╭─ EXERCISE INPUTS
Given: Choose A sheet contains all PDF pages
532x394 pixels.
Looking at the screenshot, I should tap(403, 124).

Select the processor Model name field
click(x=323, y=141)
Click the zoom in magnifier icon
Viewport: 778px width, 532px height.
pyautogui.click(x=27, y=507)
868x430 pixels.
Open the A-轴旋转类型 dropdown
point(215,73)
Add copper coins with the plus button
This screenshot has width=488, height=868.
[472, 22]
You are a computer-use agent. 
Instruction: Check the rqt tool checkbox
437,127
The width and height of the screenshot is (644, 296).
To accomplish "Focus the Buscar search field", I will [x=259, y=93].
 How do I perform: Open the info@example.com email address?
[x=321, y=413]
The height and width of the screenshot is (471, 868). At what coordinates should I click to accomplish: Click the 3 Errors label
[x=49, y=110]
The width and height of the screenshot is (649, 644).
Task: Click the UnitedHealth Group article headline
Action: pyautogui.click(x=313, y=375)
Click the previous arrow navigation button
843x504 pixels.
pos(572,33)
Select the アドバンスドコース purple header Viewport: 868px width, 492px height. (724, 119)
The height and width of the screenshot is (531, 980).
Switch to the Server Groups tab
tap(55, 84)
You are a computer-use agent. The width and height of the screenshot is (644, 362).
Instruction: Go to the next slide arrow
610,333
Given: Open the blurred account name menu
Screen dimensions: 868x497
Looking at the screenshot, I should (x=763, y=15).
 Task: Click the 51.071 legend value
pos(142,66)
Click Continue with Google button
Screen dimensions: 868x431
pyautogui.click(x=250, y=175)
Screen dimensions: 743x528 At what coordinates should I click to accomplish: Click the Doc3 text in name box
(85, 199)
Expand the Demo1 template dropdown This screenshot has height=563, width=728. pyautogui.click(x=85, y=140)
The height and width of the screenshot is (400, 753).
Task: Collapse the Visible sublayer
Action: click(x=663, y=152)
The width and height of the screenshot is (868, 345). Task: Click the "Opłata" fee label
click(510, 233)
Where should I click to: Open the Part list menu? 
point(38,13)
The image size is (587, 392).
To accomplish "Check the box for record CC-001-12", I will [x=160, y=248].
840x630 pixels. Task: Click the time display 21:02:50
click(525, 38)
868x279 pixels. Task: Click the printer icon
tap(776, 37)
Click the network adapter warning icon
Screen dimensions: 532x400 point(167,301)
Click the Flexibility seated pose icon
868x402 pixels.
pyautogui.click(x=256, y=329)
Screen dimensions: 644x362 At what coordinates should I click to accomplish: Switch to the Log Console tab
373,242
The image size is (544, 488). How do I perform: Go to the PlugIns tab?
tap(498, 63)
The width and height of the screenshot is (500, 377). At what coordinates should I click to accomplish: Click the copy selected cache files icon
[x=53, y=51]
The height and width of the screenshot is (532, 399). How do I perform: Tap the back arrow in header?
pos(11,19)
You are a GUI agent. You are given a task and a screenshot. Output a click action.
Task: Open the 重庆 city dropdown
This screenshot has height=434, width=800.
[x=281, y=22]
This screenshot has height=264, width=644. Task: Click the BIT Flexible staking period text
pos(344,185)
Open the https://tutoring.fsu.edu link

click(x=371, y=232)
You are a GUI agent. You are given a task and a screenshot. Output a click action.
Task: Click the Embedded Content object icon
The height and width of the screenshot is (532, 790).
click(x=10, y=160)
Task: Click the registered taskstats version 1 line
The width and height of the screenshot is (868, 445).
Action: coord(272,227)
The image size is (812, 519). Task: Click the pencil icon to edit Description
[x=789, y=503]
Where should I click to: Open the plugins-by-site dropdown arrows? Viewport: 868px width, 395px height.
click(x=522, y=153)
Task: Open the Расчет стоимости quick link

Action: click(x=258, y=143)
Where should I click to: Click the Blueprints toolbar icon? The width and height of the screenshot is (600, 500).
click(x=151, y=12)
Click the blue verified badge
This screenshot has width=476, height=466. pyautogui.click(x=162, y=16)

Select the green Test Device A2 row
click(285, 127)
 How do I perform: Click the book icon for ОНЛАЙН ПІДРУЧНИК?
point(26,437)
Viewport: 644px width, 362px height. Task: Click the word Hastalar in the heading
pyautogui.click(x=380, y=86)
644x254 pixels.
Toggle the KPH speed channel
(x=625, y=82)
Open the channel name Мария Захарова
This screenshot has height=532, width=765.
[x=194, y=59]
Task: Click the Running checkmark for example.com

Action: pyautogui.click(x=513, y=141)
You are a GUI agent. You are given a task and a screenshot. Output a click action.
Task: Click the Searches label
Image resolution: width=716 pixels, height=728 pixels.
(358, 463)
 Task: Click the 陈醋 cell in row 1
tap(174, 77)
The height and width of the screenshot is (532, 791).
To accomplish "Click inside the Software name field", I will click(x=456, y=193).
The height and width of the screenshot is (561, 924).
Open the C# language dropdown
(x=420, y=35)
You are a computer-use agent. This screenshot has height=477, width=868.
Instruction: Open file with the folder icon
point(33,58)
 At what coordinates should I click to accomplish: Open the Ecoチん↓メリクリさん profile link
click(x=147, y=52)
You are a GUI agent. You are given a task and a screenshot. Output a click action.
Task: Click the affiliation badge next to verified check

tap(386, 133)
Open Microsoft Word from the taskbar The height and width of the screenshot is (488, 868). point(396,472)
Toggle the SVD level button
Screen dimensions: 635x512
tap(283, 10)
╰─
[WHAT YOU ARE ASKED TO DO] With "computer" as the string to find, copy every line of the records that holds it.

[SOLUTION TO THE PROBLEM]
You are a computer-use agent. 
You are a computer-use agent. The width and height of the screenshot is (644, 362).
You are a computer-use agent. This screenshot has height=477, width=868.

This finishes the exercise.